I normally don't like to write about open-source efforts until they are fairly mature, but some ideas are just too good to ignore.

One such effort is the newly announced OpenCD Project (http://www.theopencd.org ). Its concept is very simple, so simple in fact that if the current team fails to follow through on it, I have no doubt that someone else will.

The first premise of the OpenCD project is to deliver a number of mature, useful, open-source desktop solutions on a single CD. Now that is hardly unique, but the second premise may be: The goal is to run on Windows and perhaps Mac OS.

Key to this project is the fact that many pieces of open-source software already run on other platforms. Central applications are expected to includeOpenOffice, Mozilla, the GIMP, and AbiWord.

Part of this effort is spurred by the recent milestones of many of these applications. OpenOffice, an extensive open-source office suite, just announced the release of Version 1.0. Mozilla, the open-source browser born from Netscape in 1999, recently announced the first release candidate for its impending Version 1.0. AbiWord, a word processor, is rapidly approaching Version 1.0, and the GIMP (the GNU Image Manipulation Project), a Photoshop-like application, is currently at stable Release 1.2.3.

The project intends to identify other candidates for inclusion on the CD. Ensuing efforts will ensure that each piece of software can be installed and deinstalled quickly and easily by a typical PC user.

Why is this project so important? The concern that keeps most offices from migrating to open-source desktops centers on the applications. Businesses often rely on proprietary solutions such as Microsoft Office, which are not available on Linux (unless you are using a product such as CrossOver Office to run native Windows applications on Linux). The thought of changing over both operating system and applications can be intimidating.

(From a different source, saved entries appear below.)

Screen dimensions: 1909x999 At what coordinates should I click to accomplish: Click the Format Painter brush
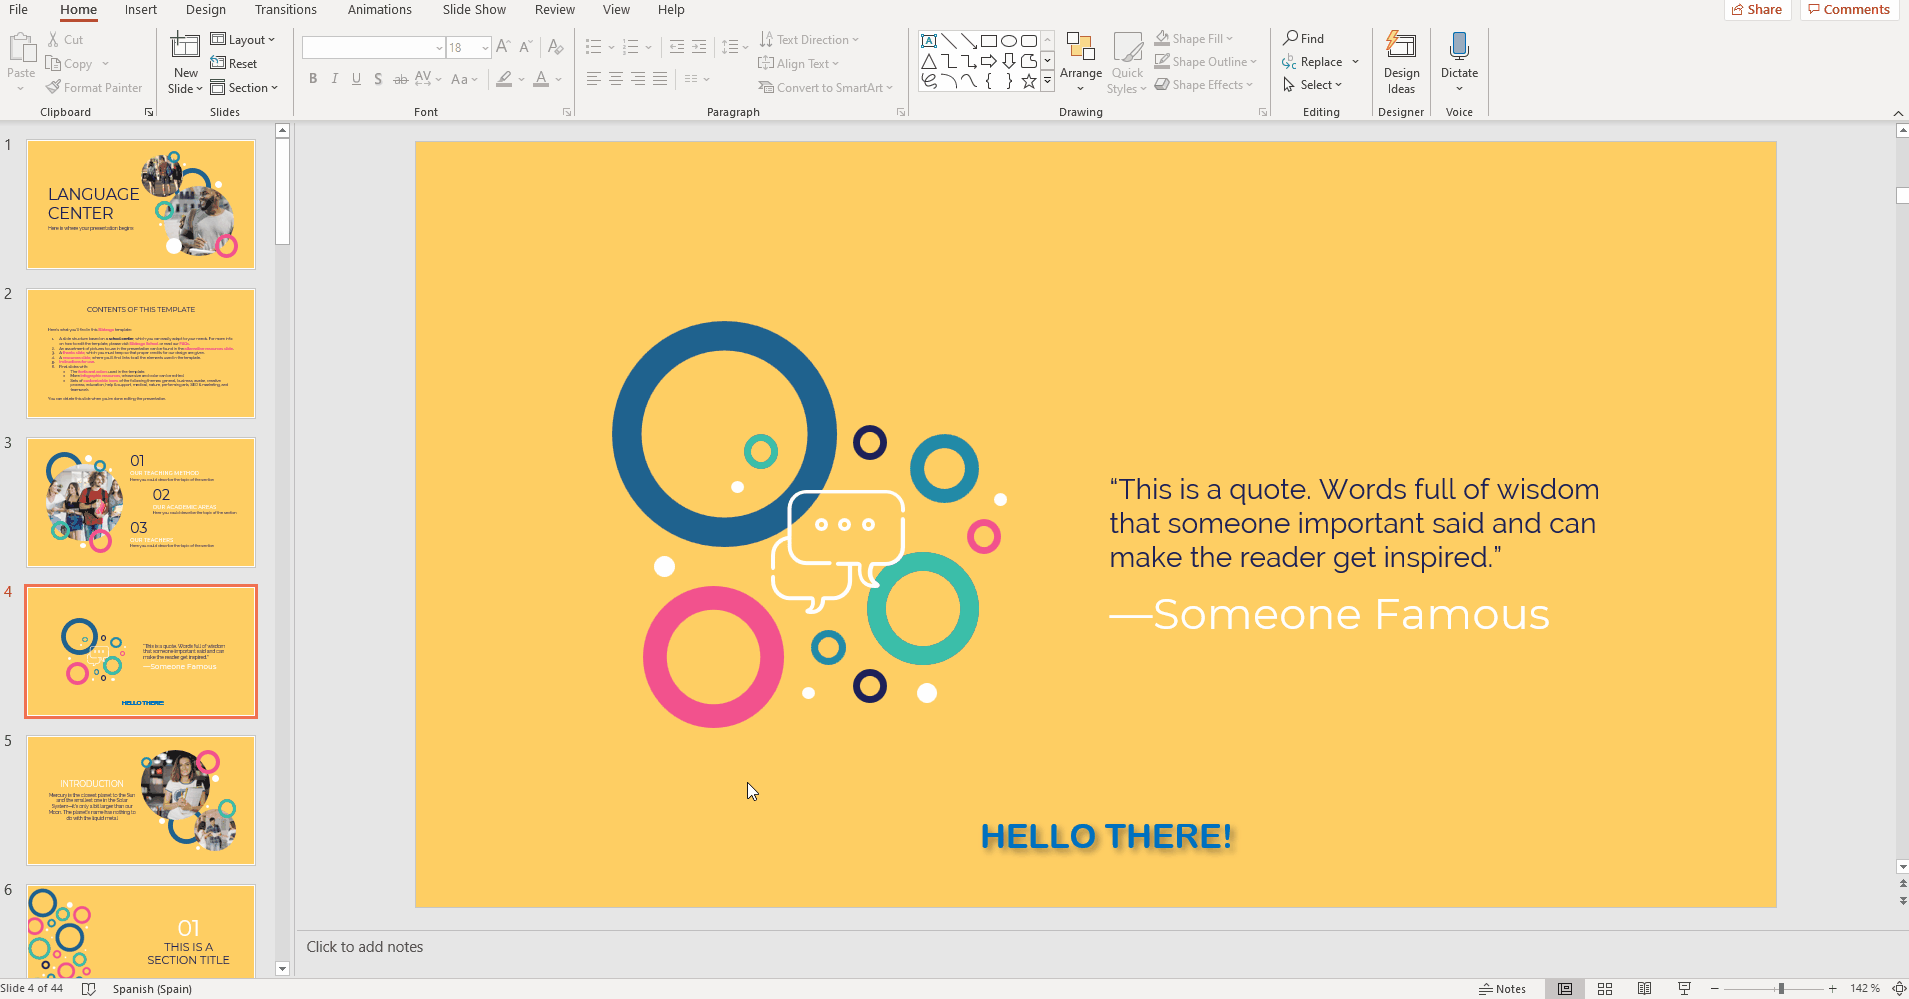pyautogui.click(x=94, y=88)
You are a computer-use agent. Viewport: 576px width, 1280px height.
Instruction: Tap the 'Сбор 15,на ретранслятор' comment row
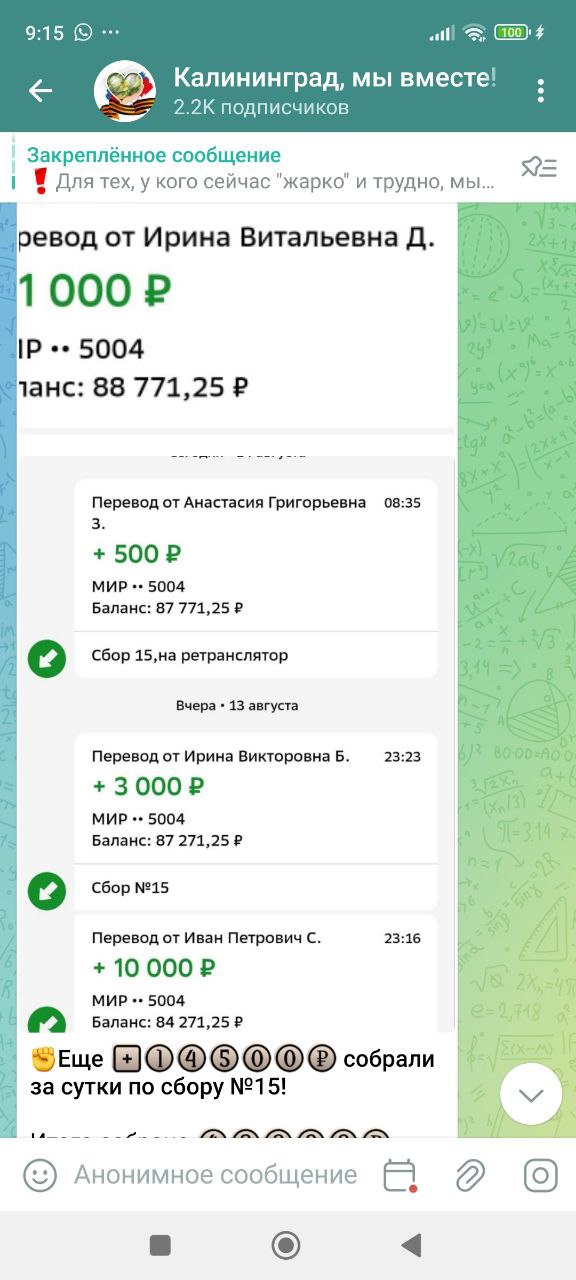point(256,656)
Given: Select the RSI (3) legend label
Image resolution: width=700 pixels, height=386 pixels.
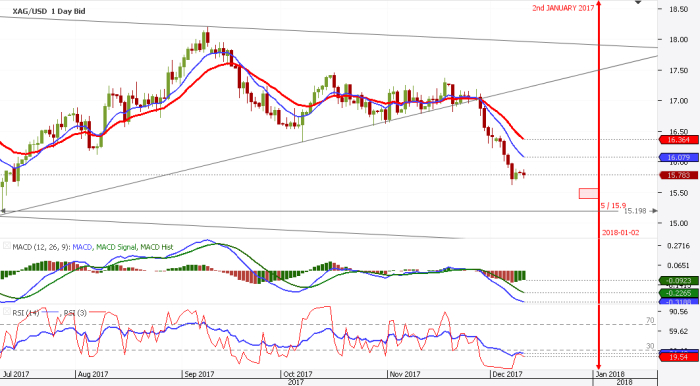Looking at the screenshot, I should (75, 313).
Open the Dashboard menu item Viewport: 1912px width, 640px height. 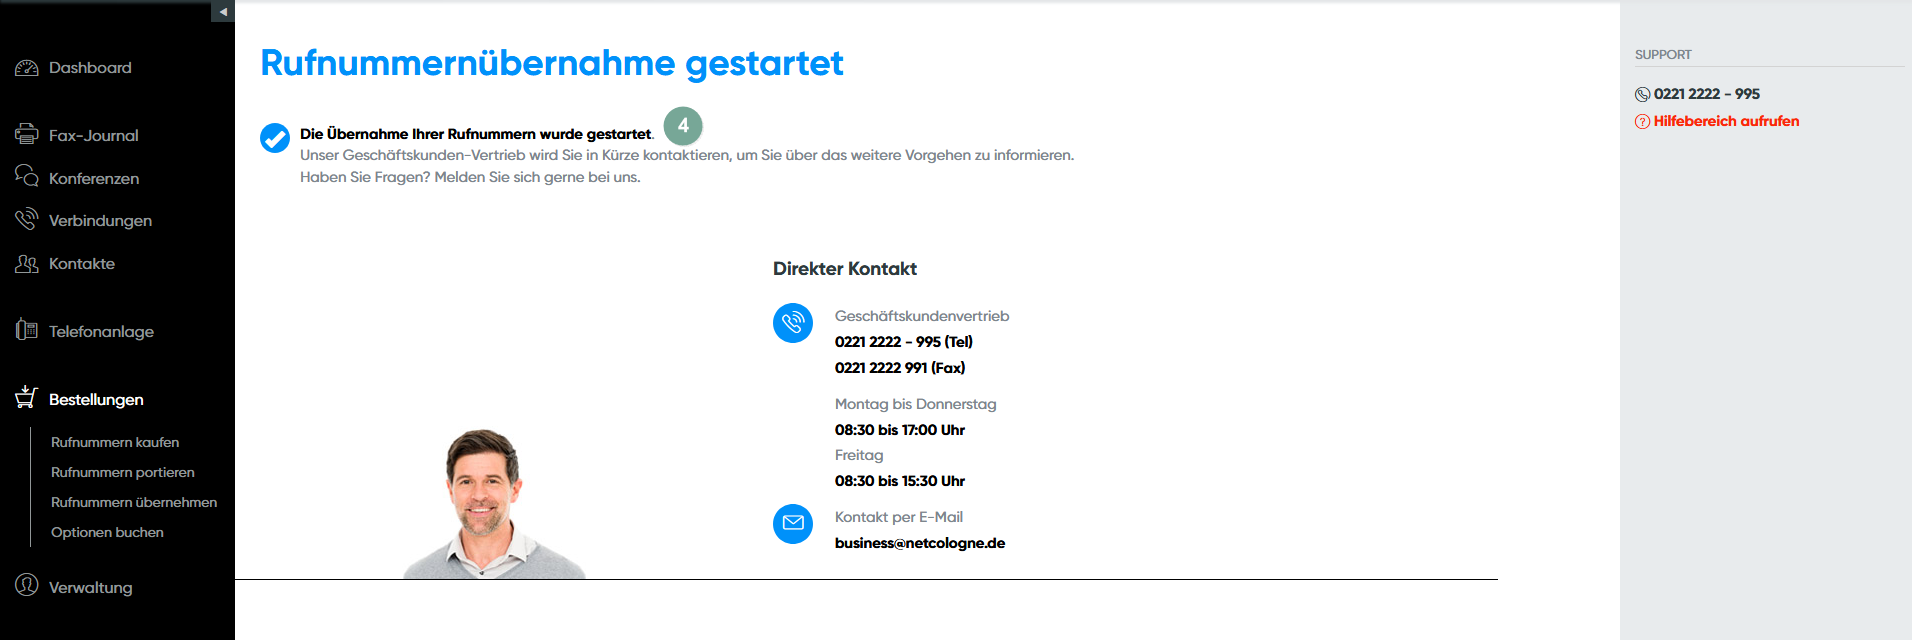pyautogui.click(x=90, y=68)
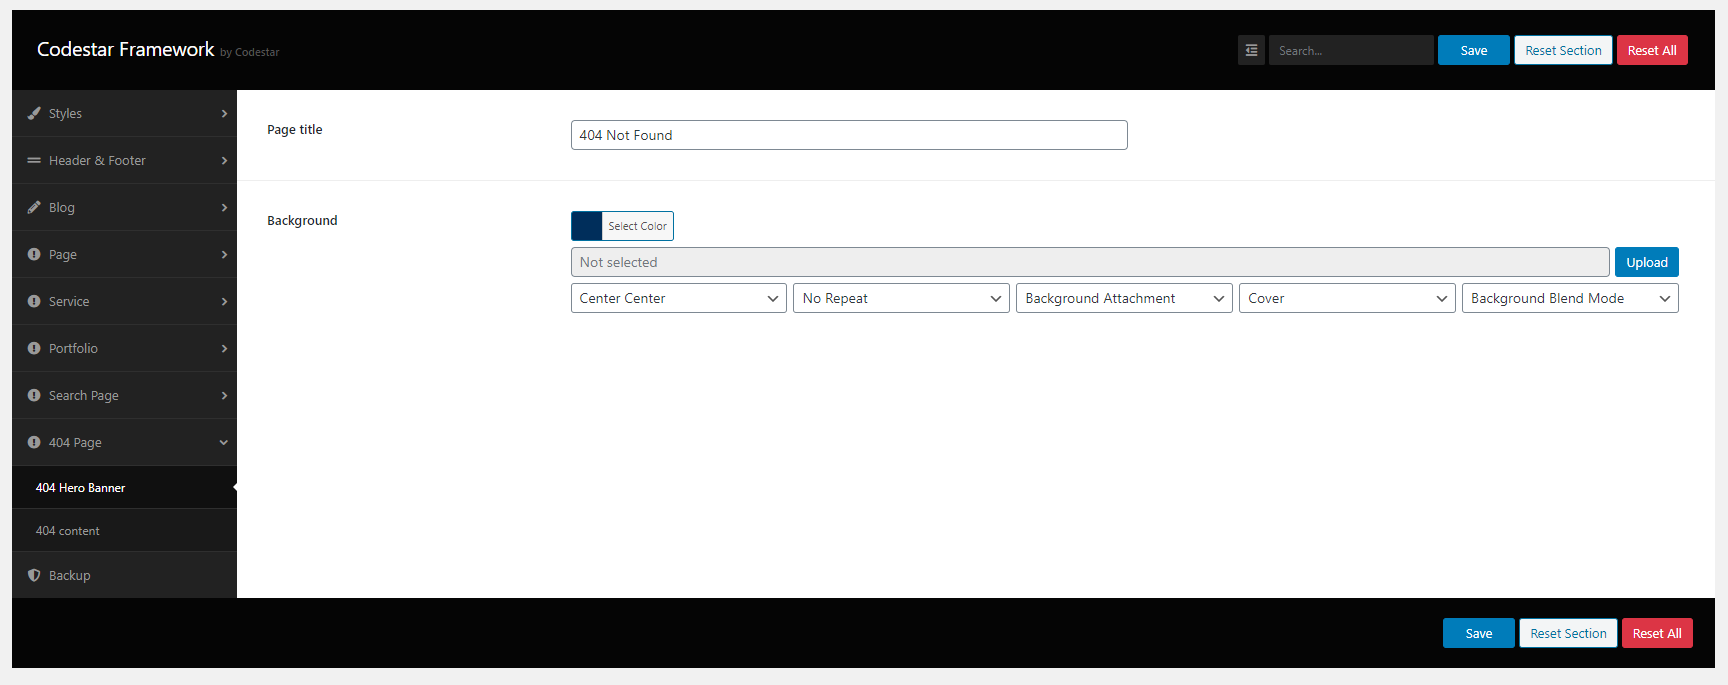This screenshot has width=1728, height=685.
Task: Select the 404 Hero Banner submenu item
Action: 80,488
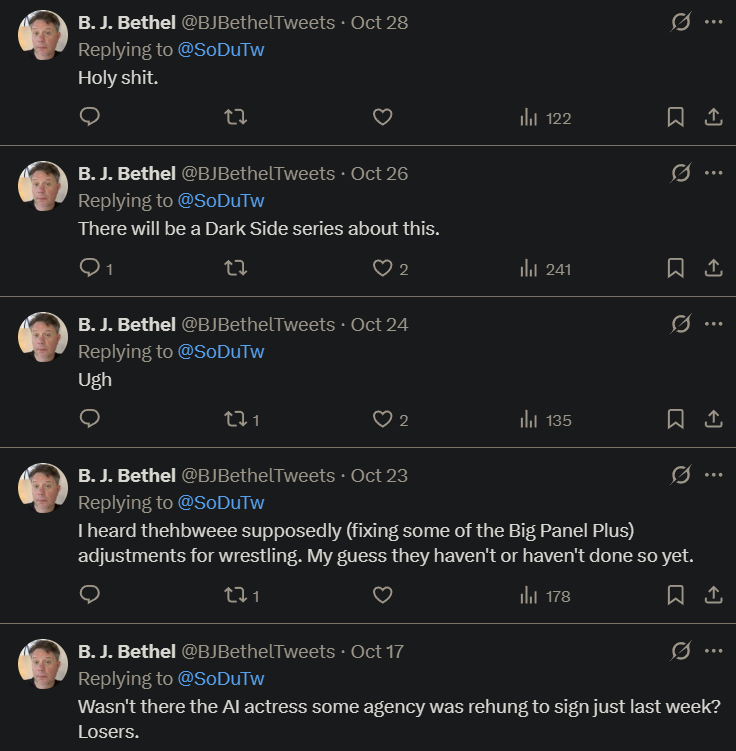Open the Oct 23 tweet timestamp
Image resolution: width=736 pixels, height=751 pixels.
click(x=379, y=475)
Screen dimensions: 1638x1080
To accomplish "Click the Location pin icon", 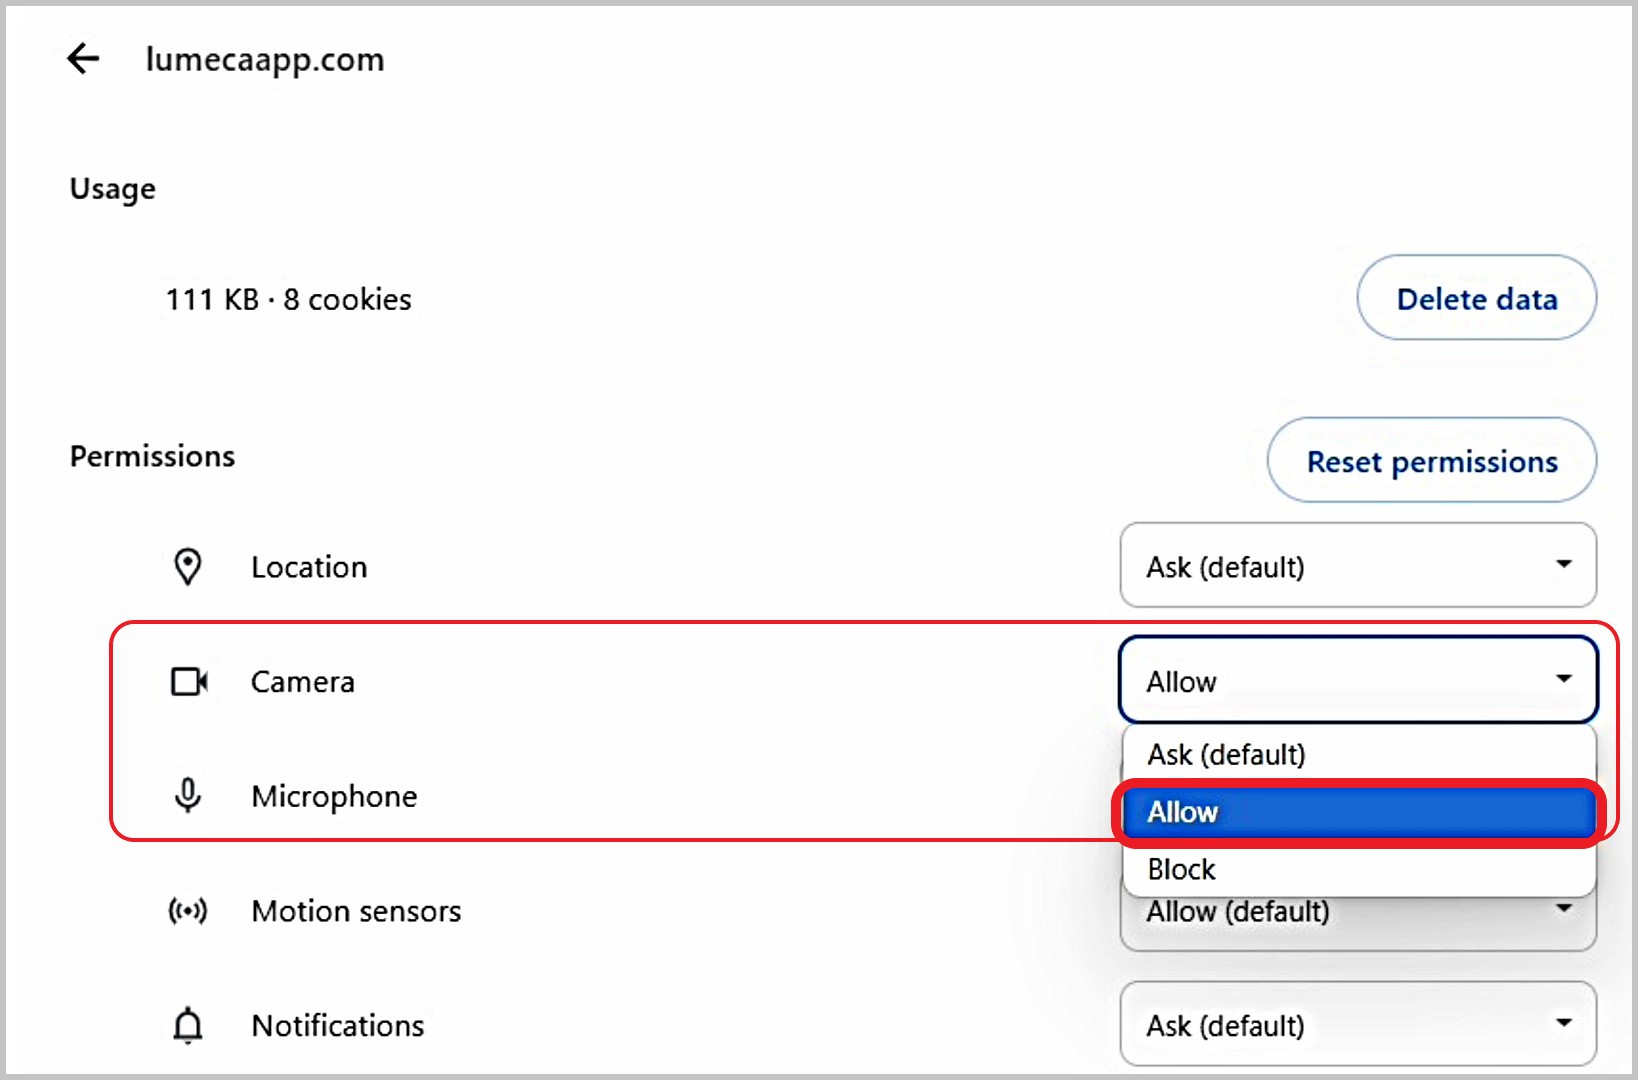I will point(187,567).
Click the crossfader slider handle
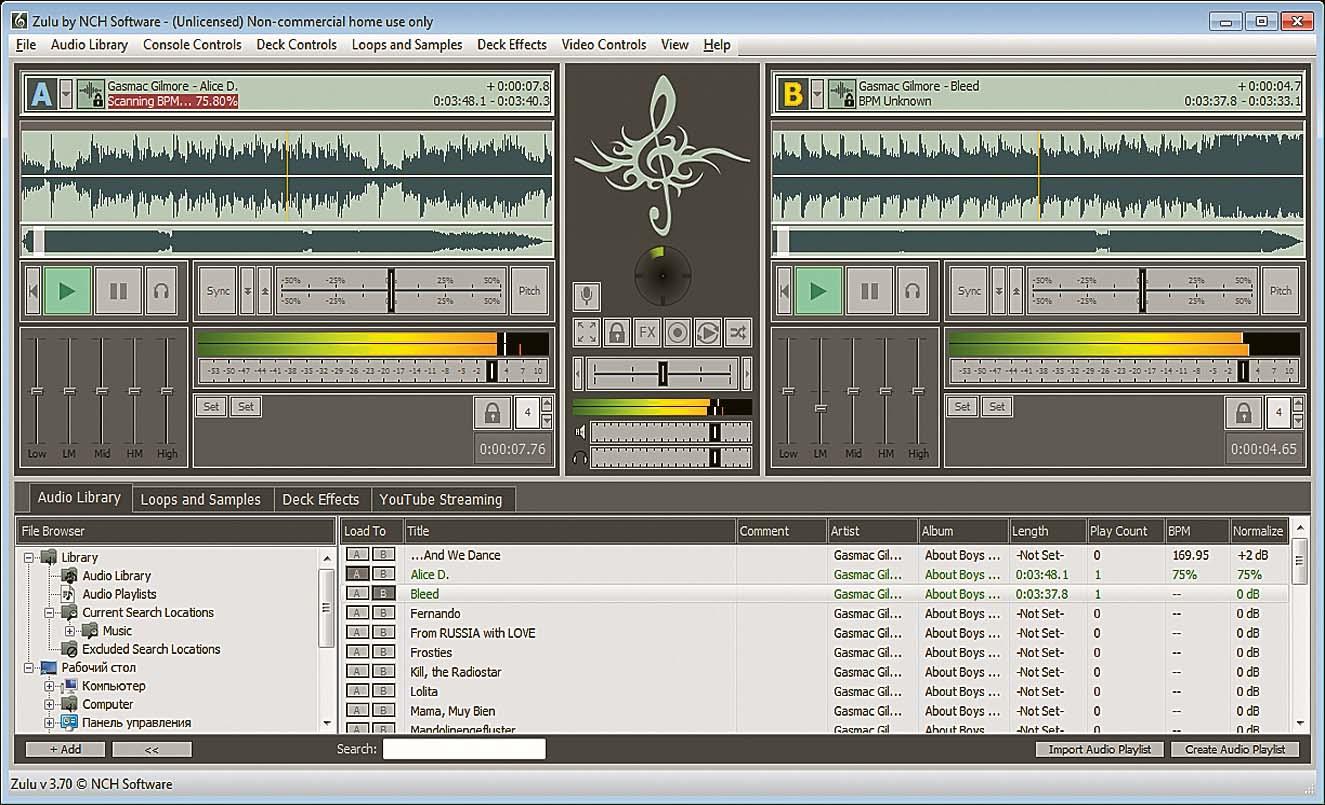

But what would happen if businesses could try open-source desktop applications easily, without changing operating systems? If they could easily install and deinstall these applications on their current desktop machines, they could test the applications at will. They may even find that they can run their businesses using some of these applications instead of the proprietary applications currently gracing their desktops.

A CD that lets businesses, schools, and consumers use open-source applications on their existing systems without fear, fuss, or cost? Now that's an idea worth supporting.